Nour is especially afraid since they found out through an acquaintance
last year that their name was included on a government “wanted” list,
possibly due to their journalism work.
That means travel outside Sweida, where there could be roadside checkpoints, is potentially dangerous.
They are continuing their work from home.
Rayyan, who uses a pseudonym to avoid detection by government security
forces, still risks going out daily to report for local pro-opposition
news site Suwayda 24.
“Still, I’m being much more careful. I don’t go out late at night or to places far from home,” he tells MEE of his work.
“I always tell my relatives where I’m headed, and I try and have another person with me.”
'Human slaughterhouse'
Others have weighed the risks, simply deciding they are too great.
“A friend of mine [inside Sweida] told me that he is just staying at home,” says Marwan. “That was a month ago.”
There fears are not unfounded.
Last Tuesday, news reached Sweida of the death of Louay Arij, a resident
who was arrested by government security forces in 2016 and reportedly
sent to Saydnaya prison.
The military facility, located near Damascus, was described by Amnesty
International in a damning 2017 report as a “human slaughterhouse” where
political prisoners are tortured and killed en masse.

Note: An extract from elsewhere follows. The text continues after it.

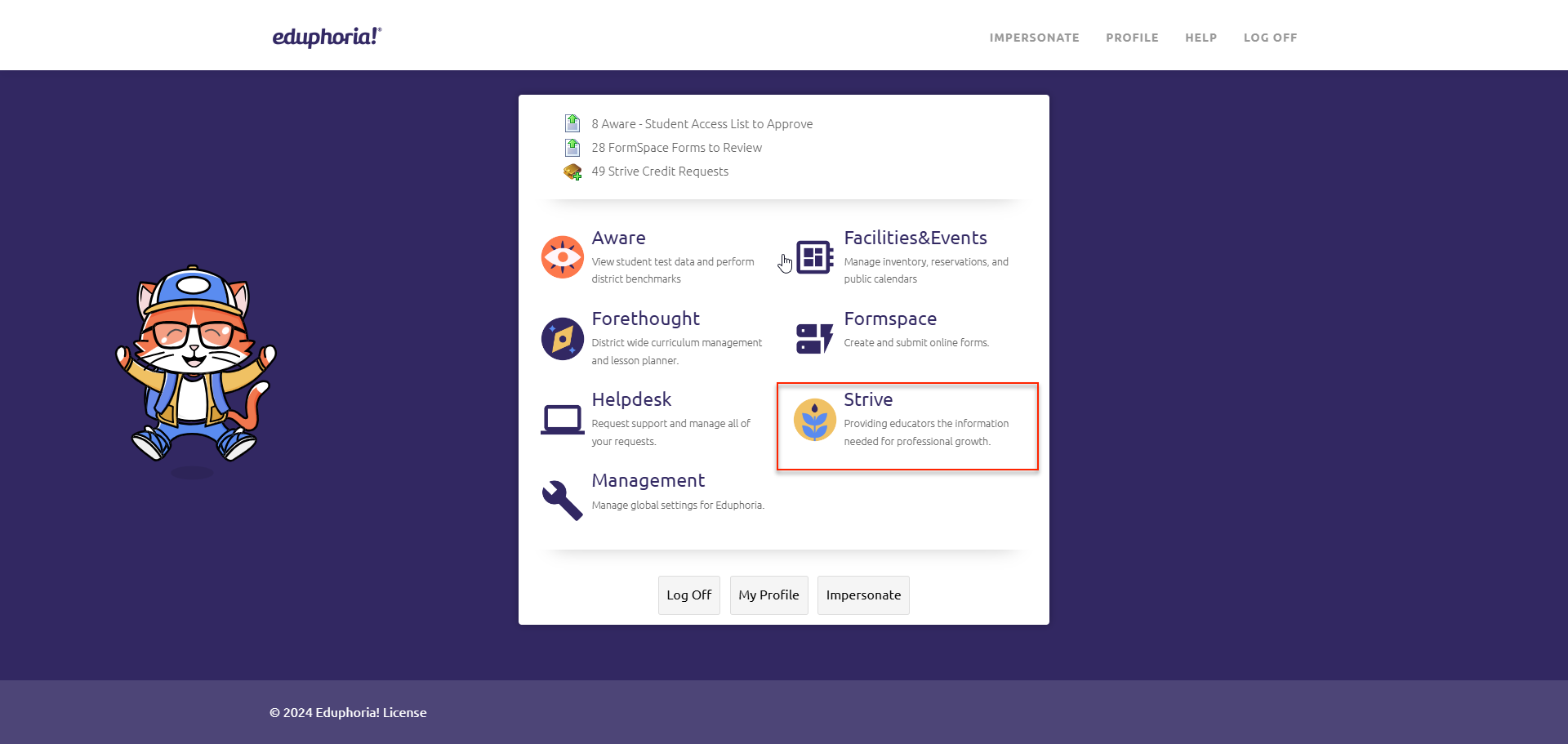The height and width of the screenshot is (744, 1568).
Task: Click the eduphoria! logo
Action: click(327, 37)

Arij had no known opposition affiliation, according to Nour.
Instead, he had simply been driving back home from Lebanon when he was
arrested, reportedly by the Syrian security force’s notorious Palestine
Branch.
Arij was the seventh Sweida resident to be documented killed in
government custody since 2018, according to a count by Suwayda 24.
A photo of him from before his arrest shows a man in a wool jacket,
chatting on his mobile phone in a cafe. He was 34 years old.
“It is dangerous to be pro-opposition in Sweida, even until today,” says
Hunaidi of the most recent round of kidnappings and growing fear of a
government crackdown on the province.
“But it’s also dangerous even to just be a person [here].”